[Collected data]
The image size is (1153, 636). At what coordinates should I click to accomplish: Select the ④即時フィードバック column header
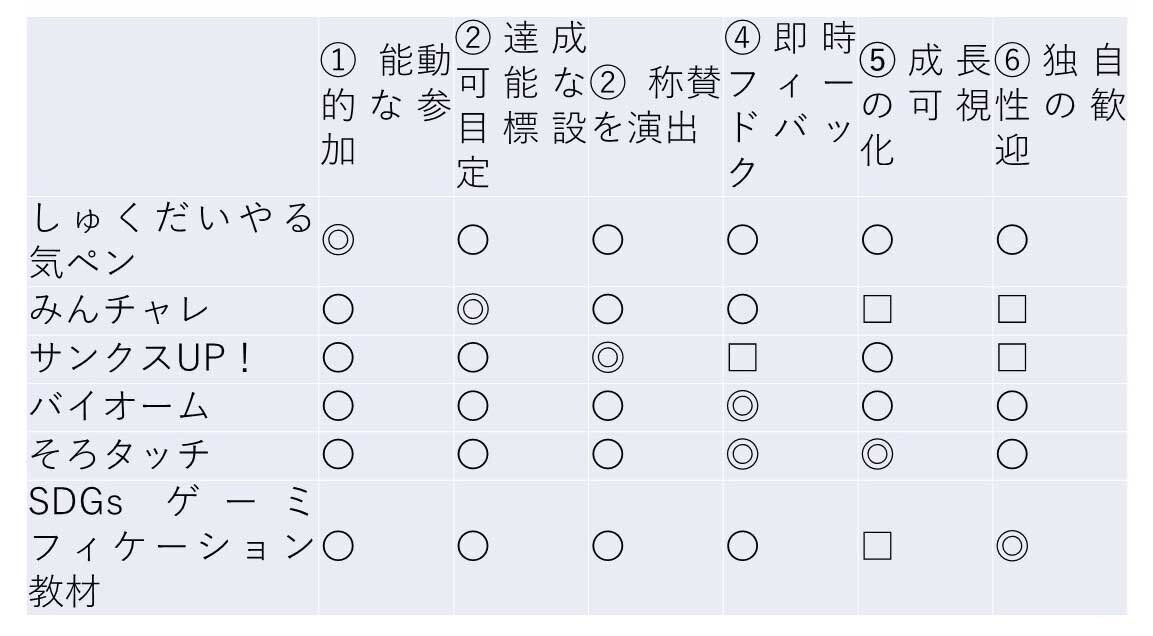[x=790, y=106]
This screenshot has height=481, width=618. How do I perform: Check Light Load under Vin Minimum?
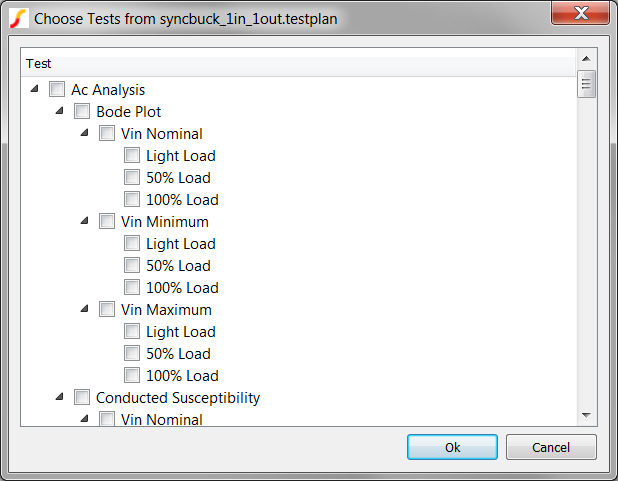(132, 244)
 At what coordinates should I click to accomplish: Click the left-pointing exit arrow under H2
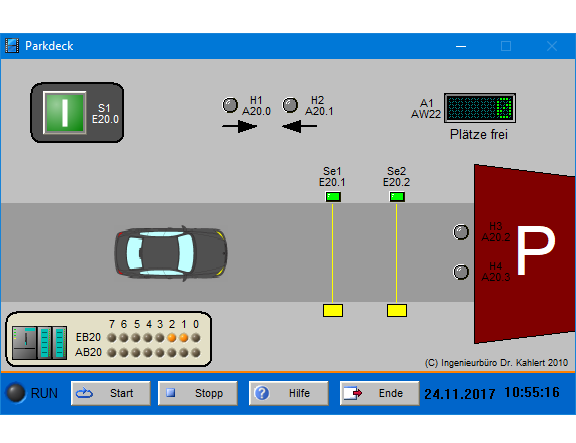299,126
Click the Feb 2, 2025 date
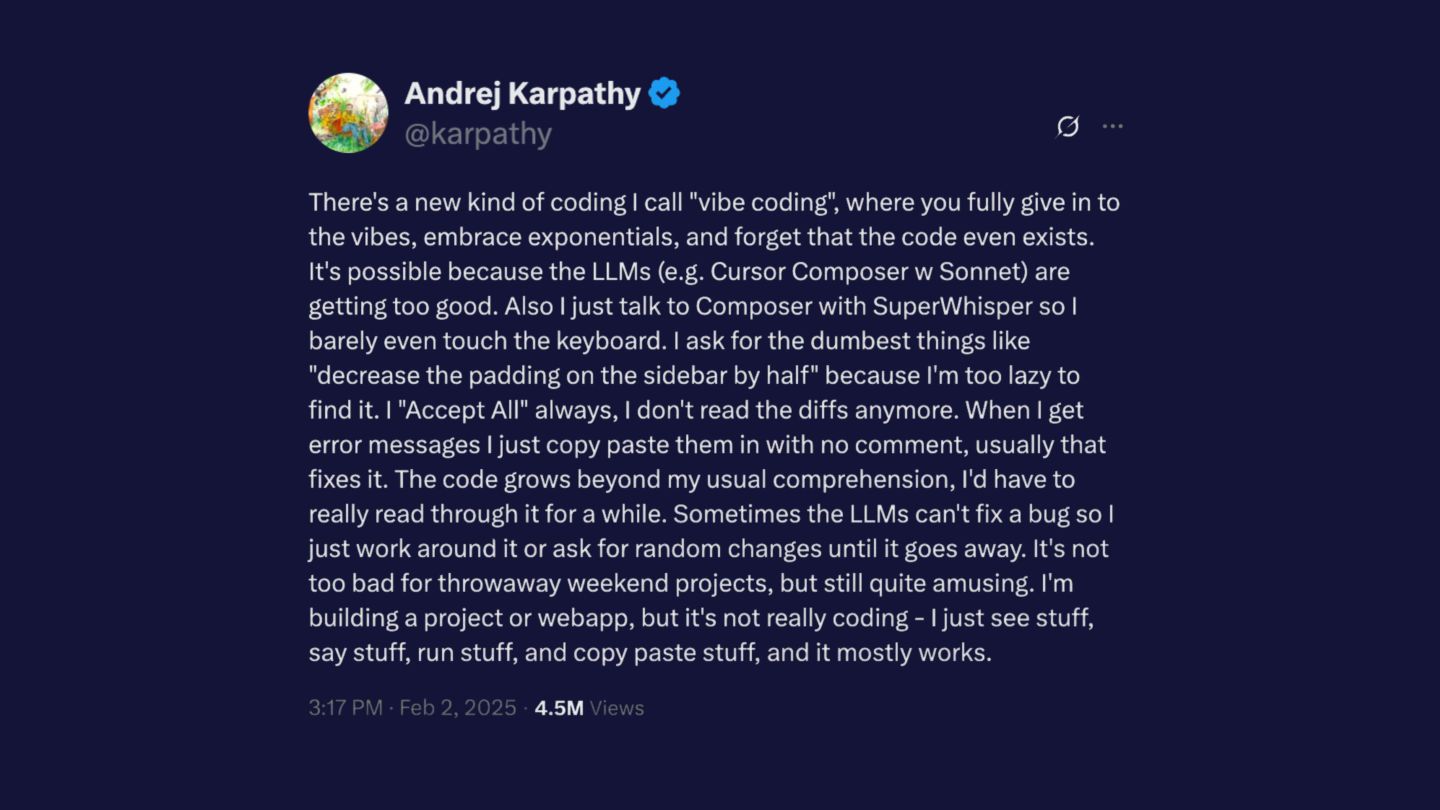This screenshot has height=810, width=1440. tap(458, 708)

What is needed:
Repeat the lines of the collected data above word for word, omitting the pictures.

Completed task:
The image size is (1153, 636). At what coordinates should I click to accomplish: Select the ④即時フィードバック column header
[x=790, y=106]
This screenshot has height=481, width=618. How do I perform: Check Light Load under Vin Minimum?
(132, 244)
 At what coordinates should I click to accomplish: Click the left-pointing exit arrow under H2
299,126
Click the Feb 2, 2025 date
This screenshot has height=810, width=1440. tap(458, 708)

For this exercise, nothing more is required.